▸ EXERCISE PROMPT:
Copy every line from the one containing "Click the wrench tools icon in sidebar" through the last line of the records below, both included, and nothing else.

▸ MATERIAL TO PROCESS:
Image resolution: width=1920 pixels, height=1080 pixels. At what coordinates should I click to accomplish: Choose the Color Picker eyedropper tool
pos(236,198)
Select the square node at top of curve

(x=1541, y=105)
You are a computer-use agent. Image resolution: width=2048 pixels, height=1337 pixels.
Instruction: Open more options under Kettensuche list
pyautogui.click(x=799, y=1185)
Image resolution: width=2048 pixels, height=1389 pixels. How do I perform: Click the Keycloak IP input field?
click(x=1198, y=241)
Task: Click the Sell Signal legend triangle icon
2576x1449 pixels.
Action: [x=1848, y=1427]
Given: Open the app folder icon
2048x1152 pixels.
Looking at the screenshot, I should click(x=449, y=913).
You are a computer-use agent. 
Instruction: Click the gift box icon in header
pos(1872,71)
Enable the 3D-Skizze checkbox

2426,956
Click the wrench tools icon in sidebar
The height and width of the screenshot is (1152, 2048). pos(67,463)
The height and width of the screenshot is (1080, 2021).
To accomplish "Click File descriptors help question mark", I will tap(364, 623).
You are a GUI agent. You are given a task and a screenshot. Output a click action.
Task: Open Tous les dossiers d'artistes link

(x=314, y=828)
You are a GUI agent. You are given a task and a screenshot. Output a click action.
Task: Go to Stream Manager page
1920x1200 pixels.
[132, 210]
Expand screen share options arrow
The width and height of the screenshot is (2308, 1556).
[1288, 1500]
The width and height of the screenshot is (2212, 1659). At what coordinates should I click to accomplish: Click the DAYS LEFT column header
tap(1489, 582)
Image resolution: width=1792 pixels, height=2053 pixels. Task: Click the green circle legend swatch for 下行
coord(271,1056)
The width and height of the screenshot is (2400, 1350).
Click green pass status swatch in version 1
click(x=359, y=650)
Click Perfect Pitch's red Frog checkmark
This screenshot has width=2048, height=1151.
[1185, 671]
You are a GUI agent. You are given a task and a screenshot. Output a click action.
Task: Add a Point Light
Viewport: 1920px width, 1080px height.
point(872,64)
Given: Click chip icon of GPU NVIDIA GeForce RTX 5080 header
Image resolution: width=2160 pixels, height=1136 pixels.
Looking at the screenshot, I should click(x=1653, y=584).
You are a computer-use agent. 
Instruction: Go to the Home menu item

▸ THE ANSWER:
Click the wrench tools icon in sidebar
The height and width of the screenshot is (1152, 2048). pos(67,463)
The height and width of the screenshot is (1080, 2021).
To accomplish "Click File descriptors help question mark", I will tap(364, 623).
You are a GUI agent. You are given a task and a screenshot. Output a click action.
Task: Open Tous les dossiers d'artistes link

(x=314, y=828)
You are a GUI agent. You are given a task and a screenshot. Output a click action.
Task: Go to Stream Manager page
1920x1200 pixels.
[132, 210]
Expand screen share options arrow
The width and height of the screenshot is (2308, 1556).
[1288, 1500]
The width and height of the screenshot is (2212, 1659). At what coordinates should I click to accomplish: Click the DAYS LEFT column header
tap(1489, 582)
Image resolution: width=1792 pixels, height=2053 pixels. Task: Click the green circle legend swatch for 下行
coord(271,1056)
The width and height of the screenshot is (2400, 1350).
Click green pass status swatch in version 1
click(x=359, y=650)
Click Perfect Pitch's red Frog checkmark
This screenshot has width=2048, height=1151.
[1185, 671]
You are a GUI agent. You are given a task and a screenshot. Output a click action.
Task: Add a Point Light
Viewport: 1920px width, 1080px height.
point(872,64)
Given: Click chip icon of GPU NVIDIA GeForce RTX 5080 header
Image resolution: width=2160 pixels, height=1136 pixels.
Looking at the screenshot, I should click(x=1653, y=584).
You are a computer-use agent. 
Instruction: Go to the Home menu item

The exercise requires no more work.